» Instructions to follow:
Where in the entries below does "agent" appear? Copy every line that has it.

» Data listing:
________________________

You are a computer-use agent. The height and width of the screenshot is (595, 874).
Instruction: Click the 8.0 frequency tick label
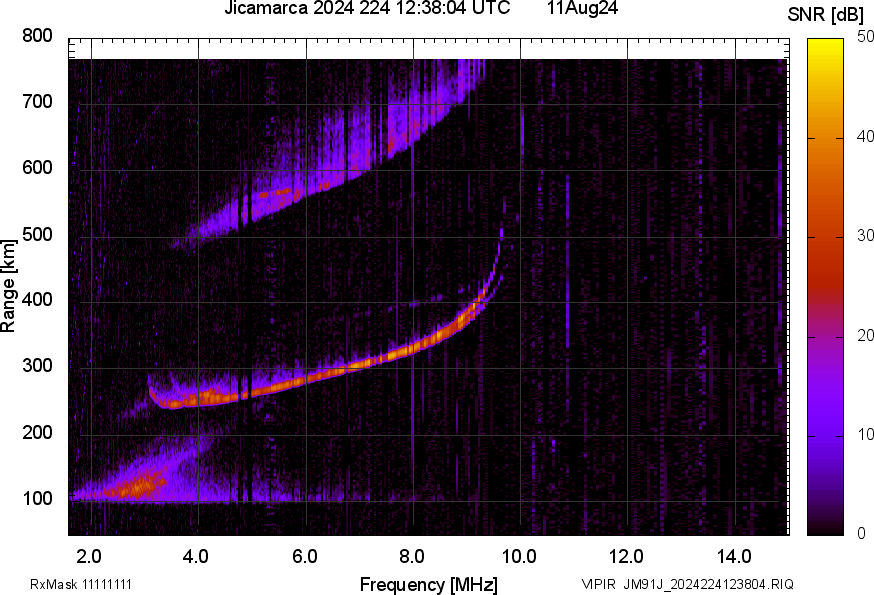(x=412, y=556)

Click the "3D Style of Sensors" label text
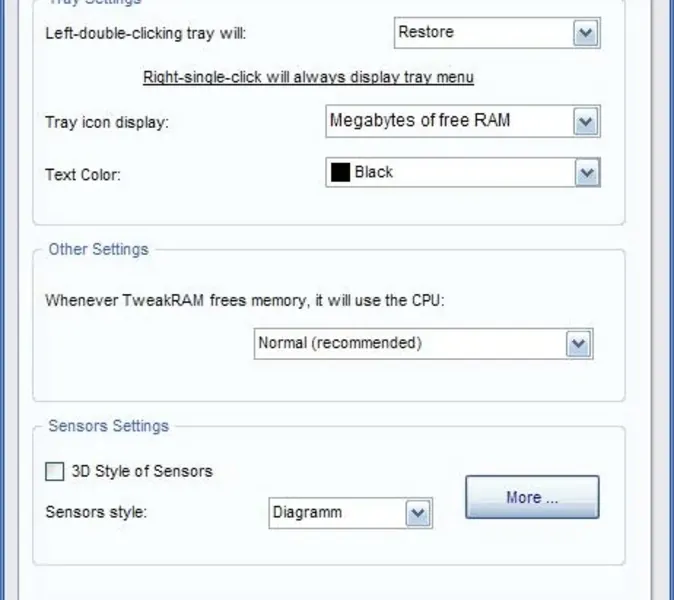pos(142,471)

________________________

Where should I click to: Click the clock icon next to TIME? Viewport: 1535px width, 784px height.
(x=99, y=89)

________________________

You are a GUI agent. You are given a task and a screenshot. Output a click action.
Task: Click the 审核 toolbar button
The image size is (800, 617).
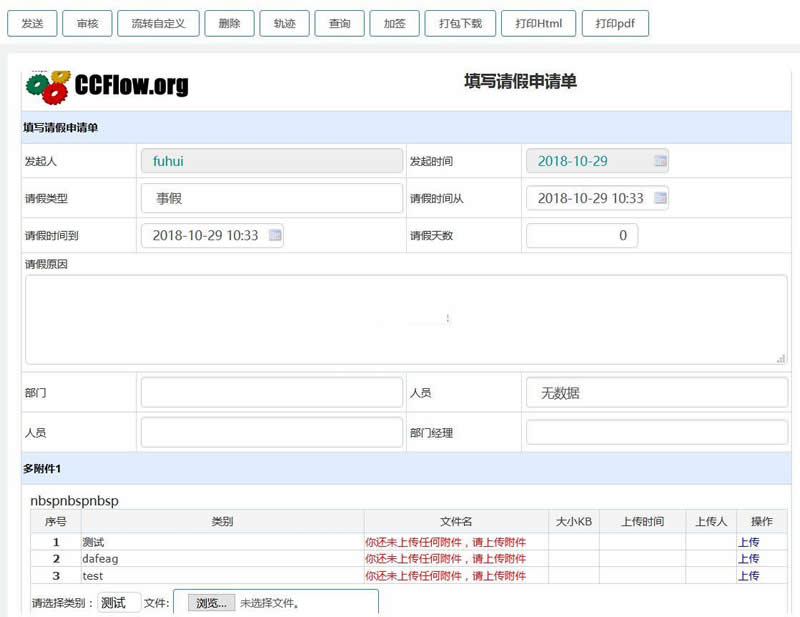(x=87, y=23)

________________________

» Completed exercise:
You are a computer-use agent. The height and width of the screenshot is (595, 874).
You are a GUI agent. You are given a task and a screenshot. Output a click action.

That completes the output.